(Entries from a pointing dataset)
_ _ _ _ _

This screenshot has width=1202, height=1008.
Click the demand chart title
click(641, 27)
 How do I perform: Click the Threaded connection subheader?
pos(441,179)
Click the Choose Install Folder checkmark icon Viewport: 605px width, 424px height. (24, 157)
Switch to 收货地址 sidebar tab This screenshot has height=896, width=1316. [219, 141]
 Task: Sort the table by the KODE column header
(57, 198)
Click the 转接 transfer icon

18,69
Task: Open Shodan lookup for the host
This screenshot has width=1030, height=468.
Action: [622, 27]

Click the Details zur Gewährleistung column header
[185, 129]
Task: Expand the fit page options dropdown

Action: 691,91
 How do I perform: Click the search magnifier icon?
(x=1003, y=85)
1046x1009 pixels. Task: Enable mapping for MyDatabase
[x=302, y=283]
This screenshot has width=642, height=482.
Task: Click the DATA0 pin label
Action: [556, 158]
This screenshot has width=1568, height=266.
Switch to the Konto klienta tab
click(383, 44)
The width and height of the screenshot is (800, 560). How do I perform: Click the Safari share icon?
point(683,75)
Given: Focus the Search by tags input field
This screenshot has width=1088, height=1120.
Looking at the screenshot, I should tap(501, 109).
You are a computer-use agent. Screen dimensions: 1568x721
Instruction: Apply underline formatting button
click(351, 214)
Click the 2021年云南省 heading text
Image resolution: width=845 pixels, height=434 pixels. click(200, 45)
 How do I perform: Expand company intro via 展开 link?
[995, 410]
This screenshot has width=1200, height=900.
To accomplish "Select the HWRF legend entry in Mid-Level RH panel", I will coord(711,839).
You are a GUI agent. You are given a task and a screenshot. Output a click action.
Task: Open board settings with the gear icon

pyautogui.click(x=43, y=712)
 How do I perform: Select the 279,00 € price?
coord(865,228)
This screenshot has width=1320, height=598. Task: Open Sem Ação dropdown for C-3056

_ _ _ _ _

» **The exercise**
Return every one of the entries above line for line, without changing a single character.

» **Task output**
This screenshot has width=1202, height=1008.
Click the demand chart title
click(641, 27)
 How do I perform: Click the Threaded connection subheader?
pos(441,179)
Click the Choose Install Folder checkmark icon Viewport: 605px width, 424px height. (24, 157)
Switch to 收货地址 sidebar tab This screenshot has height=896, width=1316. [219, 141]
 Task: Sort the table by the KODE column header
(57, 198)
Click the 转接 transfer icon

18,69
Task: Open Shodan lookup for the host
This screenshot has width=1030, height=468.
Action: [622, 27]

Click the Details zur Gewährleistung column header
[185, 129]
Task: Expand the fit page options dropdown

Action: 691,91
 How do I perform: Click the search magnifier icon?
(x=1003, y=85)
1046x1009 pixels. Task: Enable mapping for MyDatabase
[x=302, y=283]
This screenshot has width=642, height=482.
Task: Click the DATA0 pin label
Action: [556, 158]
This screenshot has width=1568, height=266.
Switch to the Konto klienta tab
click(383, 44)
The width and height of the screenshot is (800, 560). How do I perform: Click the Safari share icon?
point(683,75)
Given: Focus the Search by tags input field
This screenshot has width=1088, height=1120.
Looking at the screenshot, I should tap(501, 109).
You are a computer-use agent. Screen dimensions: 1568x721
Instruction: Apply underline formatting button
click(351, 214)
Click the 2021年云南省 heading text
Image resolution: width=845 pixels, height=434 pixels. click(200, 45)
 How do I perform: Expand company intro via 展开 link?
[995, 410]
This screenshot has width=1200, height=900.
To accomplish "Select the HWRF legend entry in Mid-Level RH panel", I will coord(711,839).
You are a GUI agent. You are given a task and a screenshot. Output a click action.
Task: Open board settings with the gear icon

pyautogui.click(x=43, y=712)
 How do I perform: Select the 279,00 € price?
coord(865,228)
This screenshot has width=1320, height=598. Task: Open Sem Ação dropdown for C-3056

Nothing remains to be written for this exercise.